## WHAT YOU ARE ASKED TO DO
Please turn the listing, from the line with "Sponge - Comerical (123, 535)" up to and including the line with "10.18129/B9.bioc.Iyer517 (143, 350)", into a Markdown table with the columns No. and Line. Number each row and leave out any blank lines.

## INFORMATION SHOWN
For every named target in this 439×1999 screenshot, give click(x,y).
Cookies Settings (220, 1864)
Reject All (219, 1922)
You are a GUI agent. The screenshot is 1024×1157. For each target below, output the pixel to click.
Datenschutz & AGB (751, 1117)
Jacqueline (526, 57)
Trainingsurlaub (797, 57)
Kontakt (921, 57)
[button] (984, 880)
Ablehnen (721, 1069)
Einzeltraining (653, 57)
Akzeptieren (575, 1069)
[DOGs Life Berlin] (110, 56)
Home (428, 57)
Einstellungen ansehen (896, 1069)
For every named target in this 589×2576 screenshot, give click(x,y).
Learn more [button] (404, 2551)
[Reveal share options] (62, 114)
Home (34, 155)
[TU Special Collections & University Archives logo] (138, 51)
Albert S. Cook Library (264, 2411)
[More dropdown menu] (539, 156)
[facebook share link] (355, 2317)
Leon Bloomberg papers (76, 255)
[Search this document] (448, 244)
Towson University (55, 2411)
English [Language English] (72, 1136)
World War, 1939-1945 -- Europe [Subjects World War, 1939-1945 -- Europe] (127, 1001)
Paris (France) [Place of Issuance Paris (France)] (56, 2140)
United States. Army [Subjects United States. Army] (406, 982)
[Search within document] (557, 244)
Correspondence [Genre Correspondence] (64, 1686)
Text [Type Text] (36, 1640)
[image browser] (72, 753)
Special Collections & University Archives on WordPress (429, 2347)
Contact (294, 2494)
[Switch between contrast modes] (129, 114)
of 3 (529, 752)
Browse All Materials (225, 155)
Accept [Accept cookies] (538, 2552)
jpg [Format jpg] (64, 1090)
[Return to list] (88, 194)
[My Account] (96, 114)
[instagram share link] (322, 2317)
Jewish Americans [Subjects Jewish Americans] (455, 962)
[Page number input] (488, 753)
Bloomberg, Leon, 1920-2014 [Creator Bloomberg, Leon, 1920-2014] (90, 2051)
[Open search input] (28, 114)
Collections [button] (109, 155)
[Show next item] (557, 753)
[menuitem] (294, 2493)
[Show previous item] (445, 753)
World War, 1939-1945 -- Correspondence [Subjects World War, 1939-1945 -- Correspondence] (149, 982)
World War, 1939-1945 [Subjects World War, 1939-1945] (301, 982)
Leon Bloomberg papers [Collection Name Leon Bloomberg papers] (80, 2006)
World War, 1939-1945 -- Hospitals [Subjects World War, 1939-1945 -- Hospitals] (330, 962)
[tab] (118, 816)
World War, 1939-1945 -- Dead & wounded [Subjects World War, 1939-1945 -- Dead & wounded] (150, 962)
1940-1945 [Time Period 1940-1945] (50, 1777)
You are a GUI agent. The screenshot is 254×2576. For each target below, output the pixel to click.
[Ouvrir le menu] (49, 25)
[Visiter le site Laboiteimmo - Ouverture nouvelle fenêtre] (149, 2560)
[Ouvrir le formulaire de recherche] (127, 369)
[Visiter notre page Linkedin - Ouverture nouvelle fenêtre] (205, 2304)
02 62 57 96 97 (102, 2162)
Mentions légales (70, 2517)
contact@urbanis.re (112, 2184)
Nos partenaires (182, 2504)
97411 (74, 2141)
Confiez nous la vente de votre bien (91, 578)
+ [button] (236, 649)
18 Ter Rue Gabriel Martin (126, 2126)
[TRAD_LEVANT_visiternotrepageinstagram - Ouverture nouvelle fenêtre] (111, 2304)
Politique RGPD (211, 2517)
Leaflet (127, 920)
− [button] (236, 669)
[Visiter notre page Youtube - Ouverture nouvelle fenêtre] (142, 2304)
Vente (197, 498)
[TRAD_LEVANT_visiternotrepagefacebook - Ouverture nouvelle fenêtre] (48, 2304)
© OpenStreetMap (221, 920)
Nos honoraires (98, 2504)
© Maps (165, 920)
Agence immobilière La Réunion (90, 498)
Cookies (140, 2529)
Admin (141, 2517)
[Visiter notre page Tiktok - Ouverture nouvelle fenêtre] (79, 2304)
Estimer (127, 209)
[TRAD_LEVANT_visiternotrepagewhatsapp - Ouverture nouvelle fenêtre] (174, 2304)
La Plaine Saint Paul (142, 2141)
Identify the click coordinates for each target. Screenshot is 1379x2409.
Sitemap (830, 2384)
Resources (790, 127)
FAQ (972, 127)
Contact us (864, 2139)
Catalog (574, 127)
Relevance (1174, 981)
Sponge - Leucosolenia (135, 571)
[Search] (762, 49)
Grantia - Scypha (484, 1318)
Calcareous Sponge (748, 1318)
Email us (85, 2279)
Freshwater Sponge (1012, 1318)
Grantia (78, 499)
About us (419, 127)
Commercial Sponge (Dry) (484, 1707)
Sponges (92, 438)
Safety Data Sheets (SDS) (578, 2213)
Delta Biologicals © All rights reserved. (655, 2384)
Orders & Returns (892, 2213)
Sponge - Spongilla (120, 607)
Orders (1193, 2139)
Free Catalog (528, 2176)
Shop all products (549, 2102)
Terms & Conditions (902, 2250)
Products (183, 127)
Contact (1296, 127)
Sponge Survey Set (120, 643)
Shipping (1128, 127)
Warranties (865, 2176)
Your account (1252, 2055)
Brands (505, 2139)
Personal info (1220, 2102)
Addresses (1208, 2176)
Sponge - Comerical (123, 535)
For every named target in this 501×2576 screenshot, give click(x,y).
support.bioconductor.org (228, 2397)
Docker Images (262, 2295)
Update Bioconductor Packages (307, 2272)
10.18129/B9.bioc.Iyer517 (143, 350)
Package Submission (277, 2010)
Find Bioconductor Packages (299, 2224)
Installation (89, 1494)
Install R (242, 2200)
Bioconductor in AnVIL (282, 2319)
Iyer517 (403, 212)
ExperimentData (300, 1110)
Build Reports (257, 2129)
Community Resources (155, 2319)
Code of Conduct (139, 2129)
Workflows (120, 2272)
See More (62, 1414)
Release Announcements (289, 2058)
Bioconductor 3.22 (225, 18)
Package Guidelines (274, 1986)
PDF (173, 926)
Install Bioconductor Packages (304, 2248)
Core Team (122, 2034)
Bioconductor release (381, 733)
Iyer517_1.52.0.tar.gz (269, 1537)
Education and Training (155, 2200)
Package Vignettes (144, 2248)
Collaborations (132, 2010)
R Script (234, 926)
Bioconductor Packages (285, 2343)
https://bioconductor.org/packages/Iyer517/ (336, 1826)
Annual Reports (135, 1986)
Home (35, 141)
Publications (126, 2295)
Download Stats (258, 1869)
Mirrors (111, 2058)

## TASK RESULT
| No. | Line |
|---|---|
| 1 | Sponge - Comerical (123, 535) |
| 2 | For every named target in this 501×2576 screenshot, give click(x,y). |
| 3 | support.bioconductor.org (228, 2397) |
| 4 | Docker Images (262, 2295) |
| 5 | Update Bioconductor Packages (307, 2272) |
| 6 | 10.18129/B9.bioc.Iyer517 (143, 350) |